— Work to be completed —
The answer must be an exact copy of the lines from the one with "The height and" through the final line of the records below, with no pictures.

(Saved entries)
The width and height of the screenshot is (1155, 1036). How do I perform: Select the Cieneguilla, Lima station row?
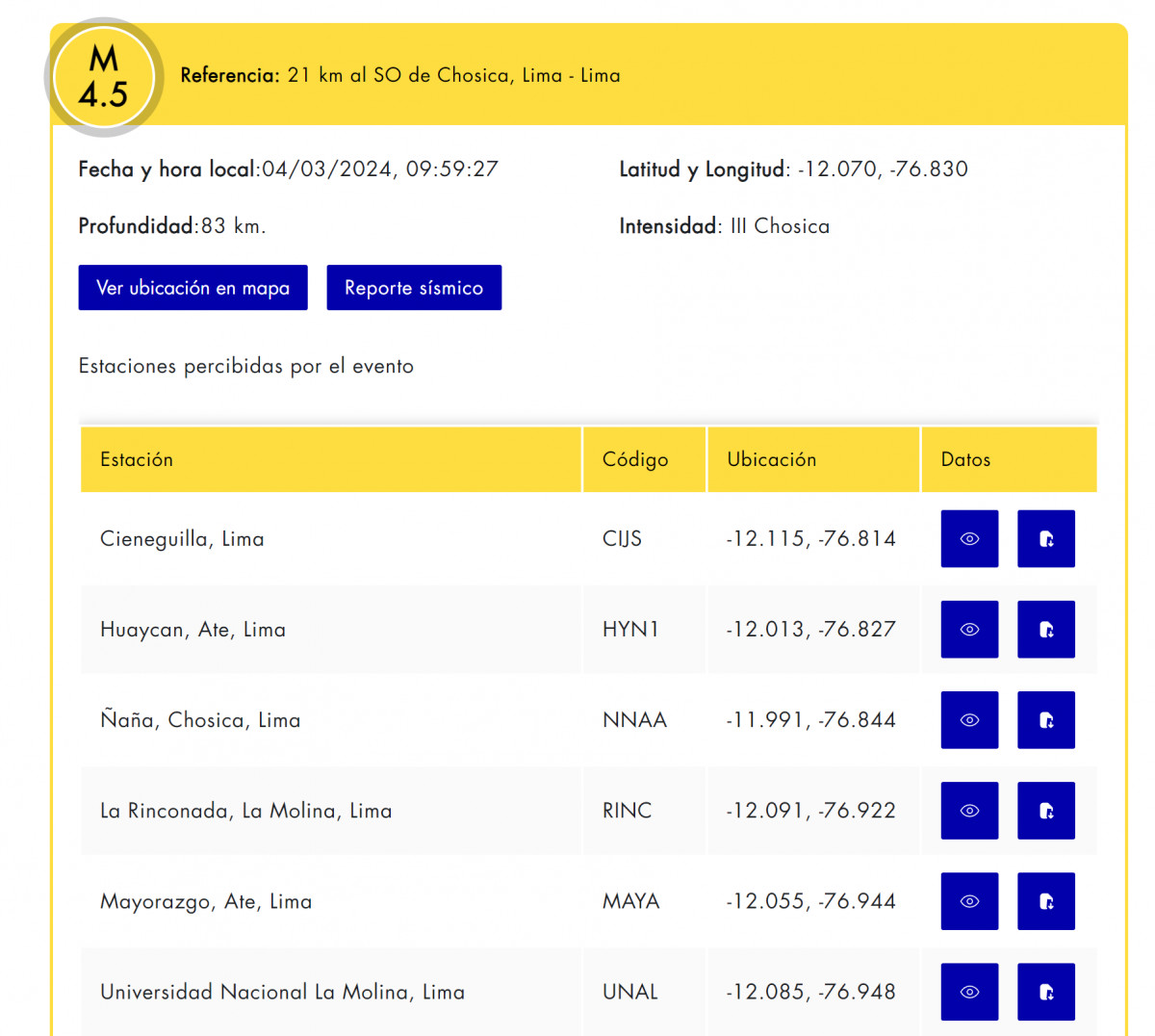pos(589,538)
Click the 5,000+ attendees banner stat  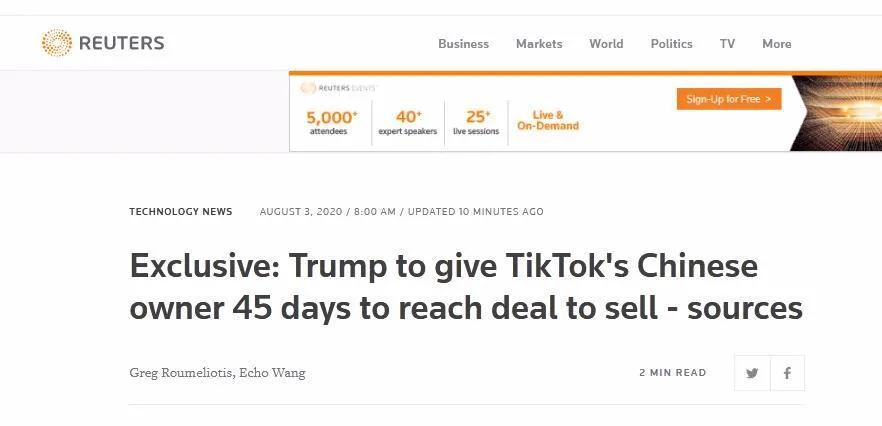pos(331,122)
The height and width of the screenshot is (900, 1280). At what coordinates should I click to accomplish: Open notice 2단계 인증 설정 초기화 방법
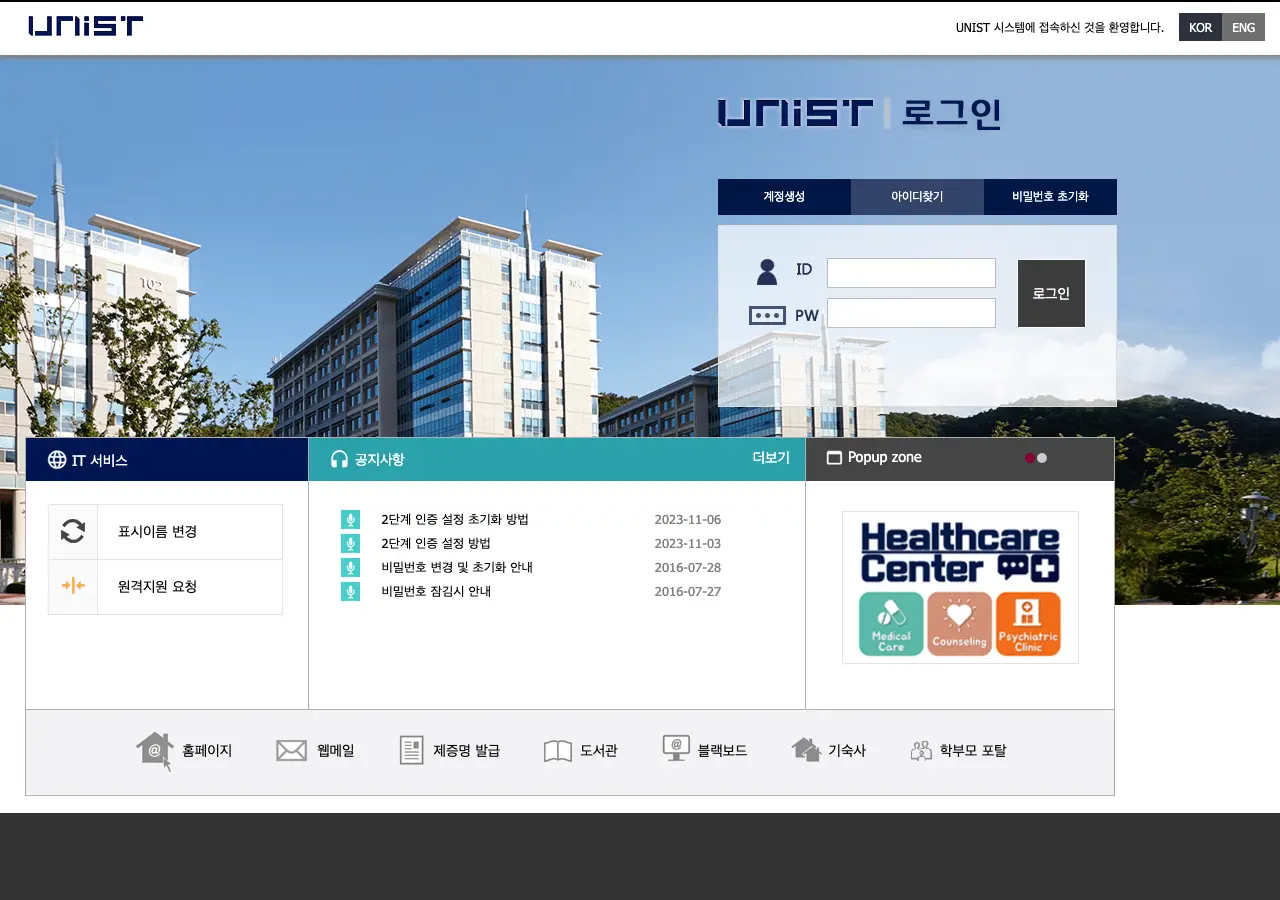[455, 519]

— Answer for this exercise —
The height and width of the screenshot is (900, 1280). At what coordinates should I click to accomplish: Open notice 2단계 인증 설정 초기화 방법
[455, 519]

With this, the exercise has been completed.